From Favediets.com. They say "This veggie and potato casserole is a delicious way to enjoy a vegetarian meal or have a flavorful side dish with your main course. Try mixing and matching your favorite vegetables for a variation." When I made it I used a combination of broccoli and cauliflower. I did add the salt, pepper, and spices; the original calls only for garlic.
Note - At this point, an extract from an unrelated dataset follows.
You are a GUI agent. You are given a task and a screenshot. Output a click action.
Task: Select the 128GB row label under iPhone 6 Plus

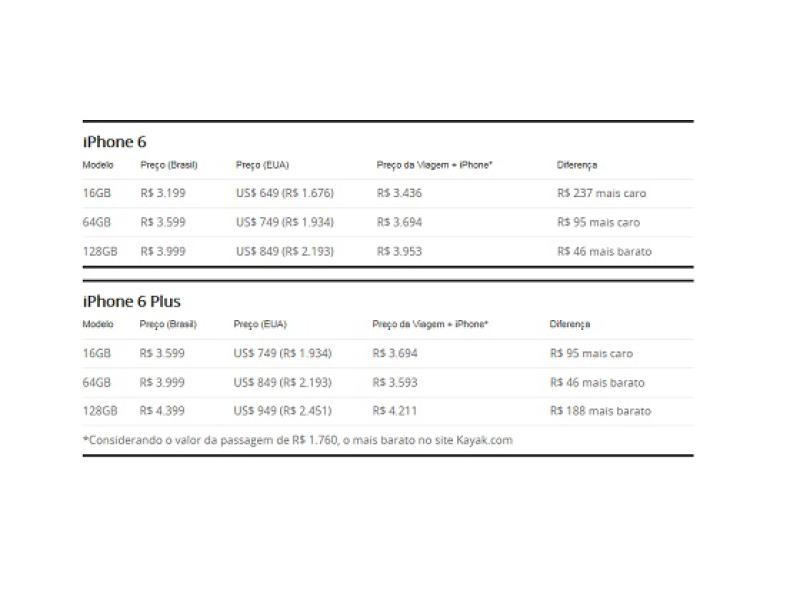[99, 411]
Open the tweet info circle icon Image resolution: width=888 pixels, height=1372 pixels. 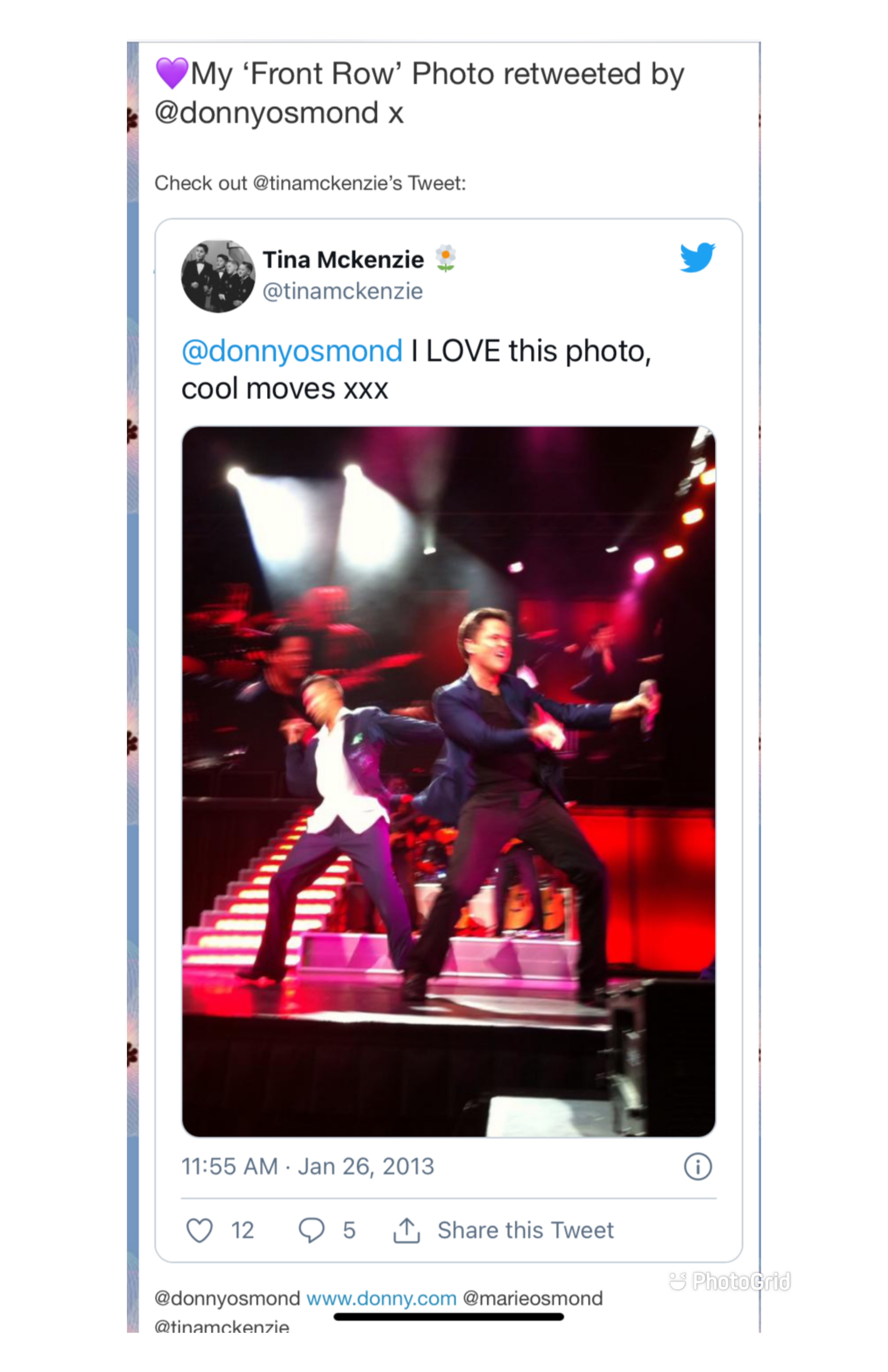pos(698,1167)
I might switch up the cheese next time as well, as I think mozzarella or monterrey jack (think something gooier) would be even better.
- 1 bunch broccoli, cut into small florets
- 3 potatoes, peeled and, cut into 1 inch chunks
- 1 (28 ounce) can tomatoes, well drained, finely chopped
- 1 (15 ounce) can cannellini beans, rinsed and drained
- 1⁄2 cup pitted black olives, halved
- 2 1⁄2 tablespoons olive oil
- 4 garlic cloves, minced
- 1⁄8 teaspoon crushed red pepper flakes
- 3⁄4 cup parmesan cheese, grated
- salt and pepper (to taste)
- basil and oregano (to taste)
- Preheat oven to 400 degrees F.
- Blanch broccoli 2 minutes, remove with slotted spoon and plunge into cold water. Drain and pat dry; place in large bowl. Cook potatoes in same water about 7 minutes. Drain well and add to broccoli. Stir in tomatoes, white beans, and olives.
- In a small bowl, combine olive oil, garlic, salt, pepper, and red pepper flakes. Pour over vegetables and toss gently to coat. Season with basil and oregano to taste if you like.
- Spread half of vegetable mixture in a shallow 12x7" baking dish coated with cooking spray. Sprinkle with half the cheese. Spoon on remaining vegetables and top with remaining Parmesan.
- Cover with foil, and bake about 30 minutes or until hot and bubbly. Remove foil and bake 5 more minutes.